▶ **STATED TASK**
Format the listing below as a Markdown table with the columns Row and Line. Number each nonblank line in order and omit blank lines.

•••••

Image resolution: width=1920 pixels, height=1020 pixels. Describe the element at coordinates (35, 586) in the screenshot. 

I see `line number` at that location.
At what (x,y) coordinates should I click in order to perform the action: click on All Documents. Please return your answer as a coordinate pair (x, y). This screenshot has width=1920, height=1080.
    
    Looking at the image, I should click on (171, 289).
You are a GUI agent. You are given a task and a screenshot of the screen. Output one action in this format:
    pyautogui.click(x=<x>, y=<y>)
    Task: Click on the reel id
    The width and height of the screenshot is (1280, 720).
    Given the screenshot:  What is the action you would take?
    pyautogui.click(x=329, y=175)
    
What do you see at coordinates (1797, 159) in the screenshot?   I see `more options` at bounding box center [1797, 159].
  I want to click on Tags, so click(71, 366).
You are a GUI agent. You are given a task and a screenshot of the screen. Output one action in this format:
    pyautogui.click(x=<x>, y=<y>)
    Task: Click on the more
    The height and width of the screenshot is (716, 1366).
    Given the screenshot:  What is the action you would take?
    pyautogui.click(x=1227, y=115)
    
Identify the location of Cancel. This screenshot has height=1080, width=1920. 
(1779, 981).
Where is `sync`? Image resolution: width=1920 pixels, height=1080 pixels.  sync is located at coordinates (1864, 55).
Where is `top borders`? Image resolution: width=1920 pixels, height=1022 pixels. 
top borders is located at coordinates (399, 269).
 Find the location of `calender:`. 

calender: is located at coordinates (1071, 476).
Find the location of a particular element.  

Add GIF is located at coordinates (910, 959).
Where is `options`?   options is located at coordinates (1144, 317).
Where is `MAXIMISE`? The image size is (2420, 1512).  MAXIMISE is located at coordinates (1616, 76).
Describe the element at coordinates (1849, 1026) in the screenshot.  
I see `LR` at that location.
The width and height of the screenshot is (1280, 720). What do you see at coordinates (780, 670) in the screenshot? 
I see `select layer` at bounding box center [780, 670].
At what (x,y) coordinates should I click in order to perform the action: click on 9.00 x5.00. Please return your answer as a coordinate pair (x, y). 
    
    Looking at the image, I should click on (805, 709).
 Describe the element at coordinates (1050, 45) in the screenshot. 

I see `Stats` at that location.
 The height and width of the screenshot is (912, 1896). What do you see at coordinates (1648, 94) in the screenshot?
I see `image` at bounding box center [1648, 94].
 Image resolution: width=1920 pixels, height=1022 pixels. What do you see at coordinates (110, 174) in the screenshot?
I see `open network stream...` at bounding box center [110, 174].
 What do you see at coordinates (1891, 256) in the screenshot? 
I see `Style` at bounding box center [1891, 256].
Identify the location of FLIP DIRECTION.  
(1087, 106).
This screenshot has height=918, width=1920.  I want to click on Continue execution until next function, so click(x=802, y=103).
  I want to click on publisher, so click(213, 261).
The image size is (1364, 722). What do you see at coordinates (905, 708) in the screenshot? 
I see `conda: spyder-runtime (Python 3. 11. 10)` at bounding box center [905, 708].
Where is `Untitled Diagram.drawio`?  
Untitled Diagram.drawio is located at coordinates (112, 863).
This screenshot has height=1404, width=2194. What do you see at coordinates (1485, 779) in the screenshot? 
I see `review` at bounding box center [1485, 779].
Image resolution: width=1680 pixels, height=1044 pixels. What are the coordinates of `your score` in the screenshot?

•••••

▶ **COMPLETED TASK**
| Row | Line |
|---|---|
| 1 | Image resolution: width=1920 pixels, height=1020 pixels. Describe the element at coordinates (35, 586) in the screenshot.  |
| 2 | I see `line number` at that location. |
| 3 | At what (x,y) coordinates should I click in order to perform the action: click on All Documents. Please return your answer as a coordinate pair (x, y). This screenshot has width=1920, height=1080. |
| 4 |     Looking at the image, I should click on (171, 289). |
| 5 | You are a GUI agent. You are given a task and a screenshot of the screen. Output one action in this format: |
| 6 |     pyautogui.click(x=<x>, y=<y>) |
| 7 |     Task: Click on the reel id |
| 8 |     The width and height of the screenshot is (1280, 720). |
| 9 |     Given the screenshot:  What is the action you would take? |
| 10 |     pyautogui.click(x=329, y=175) |
| 11 | What do you see at coordinates (1797, 159) in the screenshot?   I see `more options` at bounding box center [1797, 159]. |
| 12 |   I want to click on Tags, so click(71, 366). |
| 13 | You are a GUI agent. You are given a task and a screenshot of the screen. Output one action in this format: |
| 14 |     pyautogui.click(x=<x>, y=<y>) |
| 15 |     Task: Click on the more |
| 16 |     The height and width of the screenshot is (716, 1366). |
| 17 |     Given the screenshot:  What is the action you would take? |
| 18 |     pyautogui.click(x=1227, y=115) |
| 19 | Identify the location of Cancel. This screenshot has height=1080, width=1920.  |
| 20 | (1779, 981). |
| 21 | Where is `sync`? Image resolution: width=1920 pixels, height=1080 pixels.  sync is located at coordinates (1864, 55). |
| 22 | Where is `top borders`? Image resolution: width=1920 pixels, height=1022 pixels.  |
| 23 | top borders is located at coordinates (399, 269). |
| 24 |  Find the location of `calender:`.  |
| 25 | calender: is located at coordinates (1071, 476). |
| 26 | Find the location of a particular element.   |
| 27 | Add GIF is located at coordinates (910, 959). |
| 28 | Where is `options`?   options is located at coordinates (1144, 317). |
| 29 | Where is `MAXIMISE`? The image size is (2420, 1512).  MAXIMISE is located at coordinates (1616, 76). |
| 30 | Describe the element at coordinates (1849, 1026) in the screenshot.   |
| 31 | I see `LR` at that location. |
| 32 | The width and height of the screenshot is (1280, 720). What do you see at coordinates (780, 670) in the screenshot?  |
| 33 | I see `select layer` at bounding box center [780, 670]. |
| 34 | At what (x,y) coordinates should I click in order to perform the action: click on 9.00 x5.00. Please return your answer as a coordinate pair (x, y).  |
| 35 |     Looking at the image, I should click on (805, 709). |
| 36 |  Describe the element at coordinates (1050, 45) in the screenshot.  |
| 37 | I see `Stats` at that location. |
| 38 |  The height and width of the screenshot is (912, 1896). What do you see at coordinates (1648, 94) in the screenshot? |
| 39 | I see `image` at bounding box center [1648, 94]. |
| 40 |  Image resolution: width=1920 pixels, height=1022 pixels. What do you see at coordinates (110, 174) in the screenshot? |
| 41 | I see `open network stream...` at bounding box center [110, 174]. |
| 42 |  What do you see at coordinates (1891, 256) in the screenshot?  |
| 43 | I see `Style` at bounding box center [1891, 256]. |
| 44 | Identify the location of FLIP DIRECTION.   |
| 45 | (1087, 106). |
| 46 | This screenshot has height=918, width=1920.  I want to click on Continue execution until next function, so click(x=802, y=103). |
| 47 |   I want to click on publisher, so click(213, 261). |
| 48 | The image size is (1364, 722). What do you see at coordinates (905, 708) in the screenshot?  |
| 49 | I see `conda: spyder-runtime (Python 3. 11. 10)` at bounding box center [905, 708]. |
| 50 | Where is `Untitled Diagram.drawio`?   |
| 51 | Untitled Diagram.drawio is located at coordinates (112, 863). |
| 52 | This screenshot has height=1404, width=2194. What do you see at coordinates (1485, 779) in the screenshot?  |
| 53 | I see `review` at bounding box center [1485, 779]. |
| 54 | Image resolution: width=1680 pixels, height=1044 pixels. What are the coordinates of `your score` in the screenshot? |